We were warned that climate change would bring more, and more extreme, weather events. January provided proof of those predictions.
The Libs blaming Covid for their defeat is absurd. Nineteen consecutive years in opposition and they still have not learned.
ACT residents are close enough to the action of the LNP government to have realised that this is not the sort of government they want.
“inordinately complex electoral system” – come on mate, it’s Hare-Clark. If the state with the lowest rates of adult literacy in the country (Tasmania) can wrap their heads around it, surely anyone can. Give me the nuance, intra-party differentiation and representation of Hare-Clark over the singe member nonsense we have to tolerate at a national level or the corrupt roulette game of Group Voting Tickets with which Victoria and WA are still saddled any day.
Good summary Bernard, but agree with Simon that inordinate is not the right adjective. GVT much worse and light years less democratic.
Yes Simon. I’m totally sick of imbecile journalists who seem to think first past the post voting (cf. the UK, the USA) is best because it’s simple. But they ignore that such simple voting systems can mean a person can get elected with 20% of the vote (say when there are 6 candidates), and can deliver a parliament with a 70% majority for a party that got less than 40% of the vote.
Preferential voting means a candidate has to get more than 50% of the vote for single member electorates, or the equivalent ‘quota’ in multi-member electorates. And multi-member electorates mean that legislatures are more likely to reflect the diversity of the population rather than be dominated by single issue parties interested in labour politics or neo-liberal capitalism respectively.
The ACT Liberal Party should change their name to the Dinosaur Party. Like a lot of Conservatives, they are stuck in the past, and simply do not like progression.

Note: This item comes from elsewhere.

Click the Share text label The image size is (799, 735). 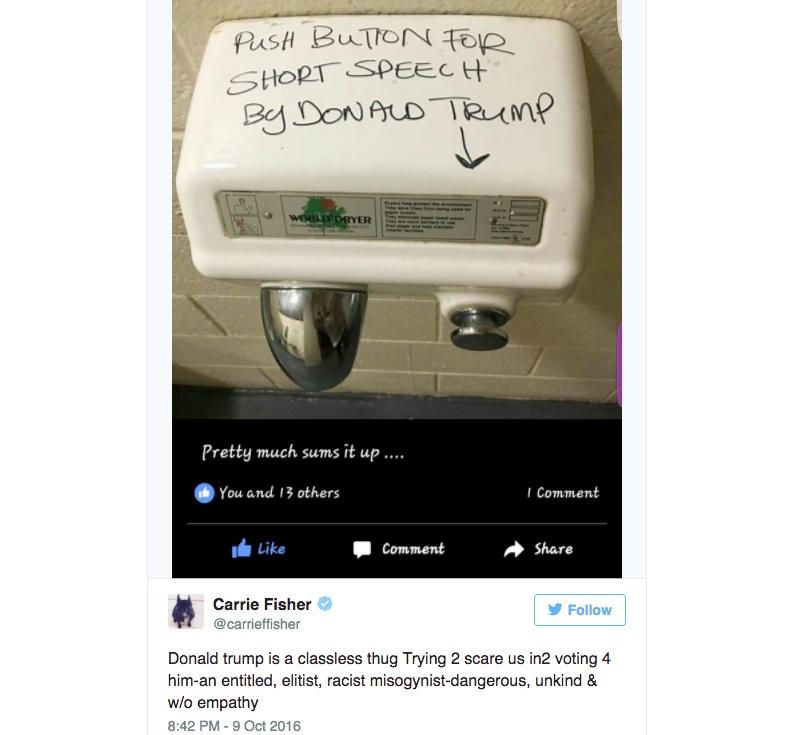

The Federal Liberal Party are not far behind their ACT colleagues either, and need a good clean out. Under Morrison they won an Election that they shouldn’t have, with Morrison virtually running the Campaign on his own, as he is a relatively good marketing man, and some of his colleagues may have lost it. They were also ably assisted by a successful fear campaign around Death Taxes, paid for by Palmer, and of course the force of the overwhelming cheer leading by the Murdoch Media.
Hi Peter M. Troglodytes is a much better description for these mongrels. Troglodyte: anyone thought to be primitive, insensitive or simply unintelligent. Latin from tne Greek ‘one who creeps into holes. Ref Macquarie dictionary. Regards The Old Bush Bhalkie
One thing I remember being mentioned in the campaign not spoken about above was the Liberal Party platform hinged on getting exiles in Queanbeyan to move back to the city as a source of revenue. That sort of wishful thinking as the centrepiece of a campaign?!
That was how they were going to pay for ‘Lower Taxes, Better Services’.
Their campaign was such an own goal, a simplistic attempt at jingoism might work on the national stage, but here in Canberra where a good chunk of us have fiduciary responsibility thrust on us, it never held water.